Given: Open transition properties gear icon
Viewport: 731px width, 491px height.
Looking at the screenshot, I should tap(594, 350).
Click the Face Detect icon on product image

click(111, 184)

----

▶ **Problem requirements**:
All entries given above should be transcribed exactly, with none omitted.

▶ **Exercise output**:
Given: Open transition properties gear icon
Viewport: 731px width, 491px height.
Looking at the screenshot, I should tap(594, 350).
Click the Face Detect icon on product image

click(111, 184)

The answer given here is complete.